Asad musters up his courage and follows Haider, only when Haider realizes that he is being followed he stabs Asad. Severely injured Asad is near-death when he visualizes his daughter dying. He dedicatedly goes after Haider one last time. The all-powerful, ruthless Haider and the injured, near-death Asad encounter for the final time in a brutal raw fight, where Haider is at last struck down with his own knife.

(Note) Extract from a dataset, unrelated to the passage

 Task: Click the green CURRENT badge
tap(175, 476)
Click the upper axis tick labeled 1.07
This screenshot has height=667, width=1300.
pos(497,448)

Haider lies in the middle of jungle and is eventually attacked by the hungry wild wolves, while Asad escapes the jungle to save his dying daughter.

==Cast==
- Sami Khan as Asad
- Shameen Khan as Dua
- Shamoon Abbasi as Haider
- Anjum Habibi as Baba (Dua's Father)
- Aleeza Syed as Laiba (Asad's Daughter)

== Accolades ==
Gumm film got Official Selection at 8 international film festivals including AAB International Film Festival (India), CKF International Film Festival (UK), Creation International Film Festival (Canada), Festigious International Film Festival (Los Angeles, USA), London City International Film Festival (UK), Lake View International Film Festival (India), Eurasia International Film Festival (Moscow, Russia) and Madrid International Film Festival (Spain).

GUMM received more than 15 nominations and won seven awards among these international film festivals. It won Best Screenplay (Ammar Lasani & Kanza Zia) and Best Actor (Sami Khan) in a feature film at Madrid International Film Festival, Best Screenwriter (Ammar Lasani & Kanza Zia) and Best Editor (Kanza Zia & Ammar Lasani) in Lake View International Film Festival, Best Screenplay (Ammar Lasani & Kanza Zia) and Best Director (Kanza Zia & Ammar Lasani) in London City International Film Festival, and Best Actor (Sami Khan) at Creation International Film Festival.